Un accord politique a été trouvé, lundi 11 mars, par les pays de l'Union européenne (UE) sur une directive visant à renforcer les droits des travailleurs des plateformes numériques. Les négociations du Conseil de l'UE ont été difficiles et le texte final est bien loin de celui proposé par la Commission européenne en 2021.

Les dispositions concernent "28 millions" de travailleurs qui opèrent la plupart du temps sous le statut d'autoentrepreneur, comme les conducteurs de VTC ou les livreurs de repas, précise un communiqué du Conseil. Un statut dénoncé par les organisations syndicales européennes, qui défendent une requalification des travailleurs comme des salariés.

L'accord a été obtenu sans le soutien de la France, opposée au projet, et de l'Allemagne, où la coalition au pouvoir est divisée sur la question. La directive doit encore être adoptée formellement par le Conseil et votée par le Parlement européen. Les Etats membres auront ensuite deux ans pour l'intégrer dans leur droit. Mais que va-t-elle changer concrètement ?

Chaque Etat définira les contours de la présomption de salariat

Les Vingt-Sept se sont entendus sur la mise en place du principe de présomption de salariat pour les travailleurs des plateformes. La proposition initiale de la Commission européenne visait à mettre en place une liste de critères commune à toute l'UE, définissant clairement les liens de subordination entre une plateforme et ses travailleurs, rappelle Euractiv. Mais la version adoptée par les ministres de l'Emploi européens a en partie été vidée de sa substance.

Le texte final laisse une grande marge de manœuvre aux Etats européens. Ces derniers auront la responsabilité d'établir "une présomption de salariat dans leurs systèmes légaux" qui sera "déclenchée quand des faits de contrôle et de direction [des travailleurs] sont établis", précise le communiqué. La définition de ces "faits" sera établie par les Etats, en concordance avec leur "loi nationale et accords collectifs". Chaque gouvernement décidera donc des critères retenus. A titre d'exemple, dans son projet initial, la Commission européenne citait notamment "la limitation de la liberté d'organiser son travail" et "le contrôle de la répartition ou de l'attribution des tâches".

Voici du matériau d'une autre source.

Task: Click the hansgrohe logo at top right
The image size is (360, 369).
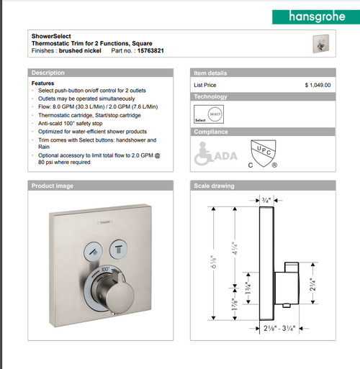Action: (310, 14)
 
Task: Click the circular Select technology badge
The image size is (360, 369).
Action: (215, 114)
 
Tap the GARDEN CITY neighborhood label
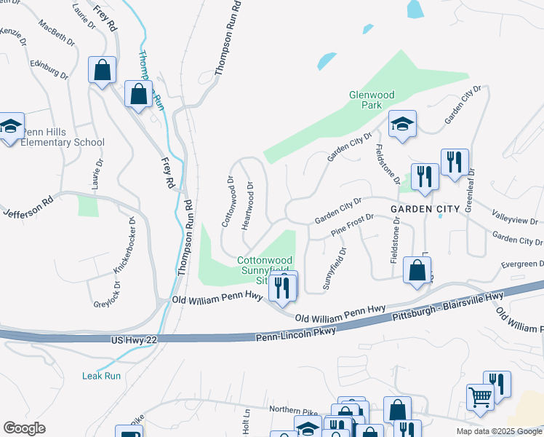[425, 209]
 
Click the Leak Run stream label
[101, 376]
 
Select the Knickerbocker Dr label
[124, 245]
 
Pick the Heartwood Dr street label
[248, 205]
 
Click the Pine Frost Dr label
[352, 225]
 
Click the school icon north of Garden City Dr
[401, 124]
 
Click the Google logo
[24, 428]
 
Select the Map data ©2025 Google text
[498, 431]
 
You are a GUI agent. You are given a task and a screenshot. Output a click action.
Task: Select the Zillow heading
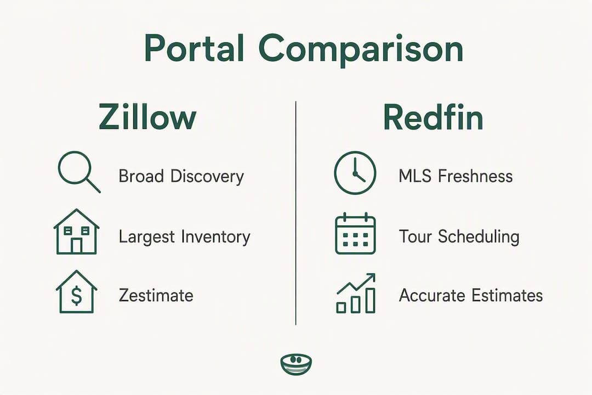(x=147, y=117)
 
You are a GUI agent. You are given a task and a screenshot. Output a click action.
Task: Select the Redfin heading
(x=433, y=117)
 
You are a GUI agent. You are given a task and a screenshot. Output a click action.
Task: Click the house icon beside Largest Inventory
(x=76, y=232)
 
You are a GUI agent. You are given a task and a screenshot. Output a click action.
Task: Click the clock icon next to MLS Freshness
(x=355, y=173)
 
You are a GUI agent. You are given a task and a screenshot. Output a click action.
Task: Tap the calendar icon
(x=355, y=233)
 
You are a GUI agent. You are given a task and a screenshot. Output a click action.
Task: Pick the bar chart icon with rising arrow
(x=356, y=294)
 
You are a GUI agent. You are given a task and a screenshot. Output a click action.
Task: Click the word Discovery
(x=207, y=177)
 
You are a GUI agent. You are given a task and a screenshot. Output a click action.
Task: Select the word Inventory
(x=215, y=237)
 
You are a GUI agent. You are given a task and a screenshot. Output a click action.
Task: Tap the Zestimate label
(x=156, y=295)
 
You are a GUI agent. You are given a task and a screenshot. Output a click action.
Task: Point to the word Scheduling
(x=479, y=237)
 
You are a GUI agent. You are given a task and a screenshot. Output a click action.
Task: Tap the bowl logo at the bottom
(x=297, y=364)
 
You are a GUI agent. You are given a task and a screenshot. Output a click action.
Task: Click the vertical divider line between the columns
(x=295, y=213)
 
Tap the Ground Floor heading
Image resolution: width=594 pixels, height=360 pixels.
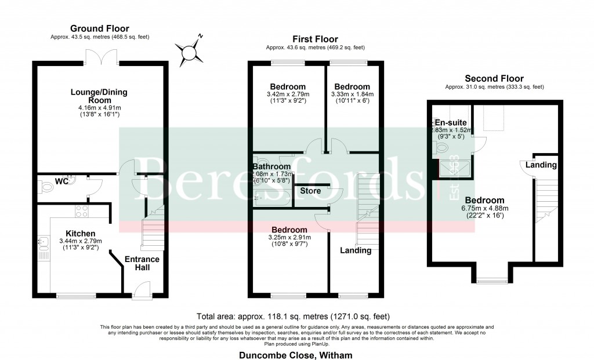pos(99,28)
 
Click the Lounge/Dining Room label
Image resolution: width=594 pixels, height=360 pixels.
pos(99,96)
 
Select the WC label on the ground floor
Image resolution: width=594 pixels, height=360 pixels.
pos(62,181)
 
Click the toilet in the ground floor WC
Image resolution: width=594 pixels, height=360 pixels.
pos(45,187)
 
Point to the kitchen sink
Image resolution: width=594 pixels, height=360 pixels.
pos(42,246)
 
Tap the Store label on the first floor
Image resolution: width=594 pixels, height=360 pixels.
pos(310,191)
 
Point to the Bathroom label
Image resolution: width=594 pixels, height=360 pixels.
pos(271,166)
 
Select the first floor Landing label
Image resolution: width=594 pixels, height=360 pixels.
pos(356,250)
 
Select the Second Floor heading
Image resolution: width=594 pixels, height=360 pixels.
pos(494,79)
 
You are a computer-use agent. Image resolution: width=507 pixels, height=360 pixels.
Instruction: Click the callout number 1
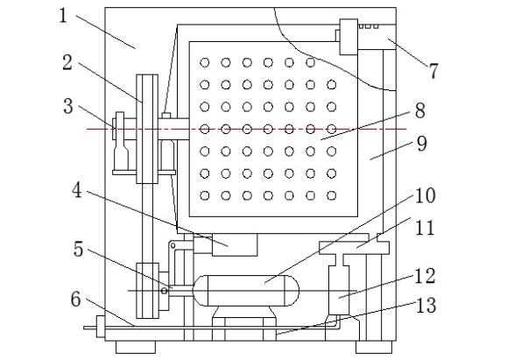63,15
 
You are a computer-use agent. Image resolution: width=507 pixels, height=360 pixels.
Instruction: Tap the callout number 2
67,62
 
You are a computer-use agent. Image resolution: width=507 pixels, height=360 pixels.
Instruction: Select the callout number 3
68,106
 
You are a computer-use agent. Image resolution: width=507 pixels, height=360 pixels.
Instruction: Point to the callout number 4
77,190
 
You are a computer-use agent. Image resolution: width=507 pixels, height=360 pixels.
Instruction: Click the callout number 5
78,249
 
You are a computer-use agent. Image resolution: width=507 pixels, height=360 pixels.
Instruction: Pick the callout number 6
75,299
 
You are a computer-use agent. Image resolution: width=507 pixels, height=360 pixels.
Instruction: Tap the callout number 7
433,71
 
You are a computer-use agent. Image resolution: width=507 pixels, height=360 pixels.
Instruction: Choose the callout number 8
419,110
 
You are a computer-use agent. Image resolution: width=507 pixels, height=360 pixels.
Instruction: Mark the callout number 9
422,144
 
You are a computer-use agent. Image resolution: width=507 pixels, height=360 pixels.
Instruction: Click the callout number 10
425,195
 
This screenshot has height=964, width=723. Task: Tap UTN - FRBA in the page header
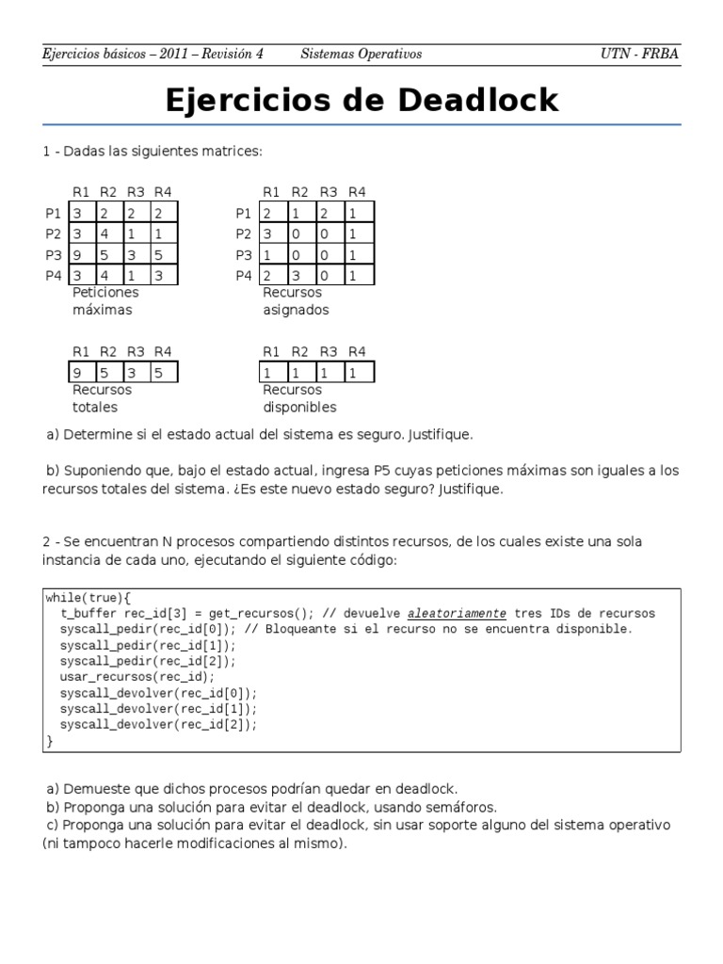[x=639, y=54]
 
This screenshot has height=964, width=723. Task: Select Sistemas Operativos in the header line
[x=362, y=54]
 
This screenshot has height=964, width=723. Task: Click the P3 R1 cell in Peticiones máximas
[x=78, y=254]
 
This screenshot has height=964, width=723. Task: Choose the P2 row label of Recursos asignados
[x=243, y=233]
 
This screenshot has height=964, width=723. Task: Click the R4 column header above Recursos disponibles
[x=357, y=352]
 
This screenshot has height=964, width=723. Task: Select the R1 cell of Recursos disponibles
[x=268, y=373]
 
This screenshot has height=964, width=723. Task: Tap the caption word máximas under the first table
[x=103, y=310]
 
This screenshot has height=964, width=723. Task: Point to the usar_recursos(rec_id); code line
[x=137, y=677]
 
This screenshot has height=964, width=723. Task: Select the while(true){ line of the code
[x=88, y=597]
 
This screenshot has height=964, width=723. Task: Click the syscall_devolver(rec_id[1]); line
[x=157, y=709]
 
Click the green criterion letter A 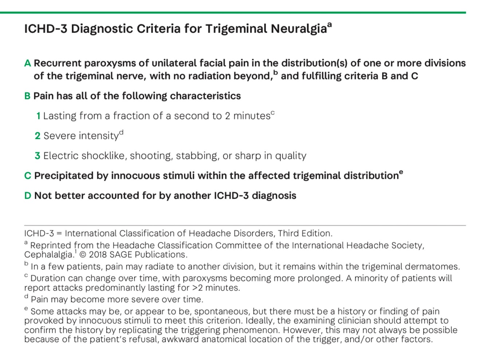[x=28, y=63]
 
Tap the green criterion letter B [x=27, y=96]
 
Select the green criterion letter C [x=28, y=176]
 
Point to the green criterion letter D [x=28, y=196]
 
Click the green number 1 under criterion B [x=38, y=116]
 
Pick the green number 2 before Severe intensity [x=38, y=136]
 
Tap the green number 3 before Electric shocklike [x=38, y=156]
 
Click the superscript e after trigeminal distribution [x=401, y=172]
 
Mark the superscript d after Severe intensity [x=121, y=133]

L'accord ne signifie pas que tous les livreurs et conducteurs des plateformes basculeront automatiquement sous le statut de salarié. Il prévoit cependant que les travailleurs des plateformes puissent contester leur statut, pour "accéder plus facilement aux droits dont ils bénéficient en vertu du droit de l'Union en tant que salariés", précise la Commission. "On a inversé la charge de la preuve, cela donne une arme nucléaire aux travailleurs pour enclencher une procédure aux prud'hommes pour requalifier leurs statuts", a réagi Brahim Ben Ali, secrétaire général de l'Intersyndicale nationale VTC et chauffeur chez Uber auprès de France 3 Hauts-de-France.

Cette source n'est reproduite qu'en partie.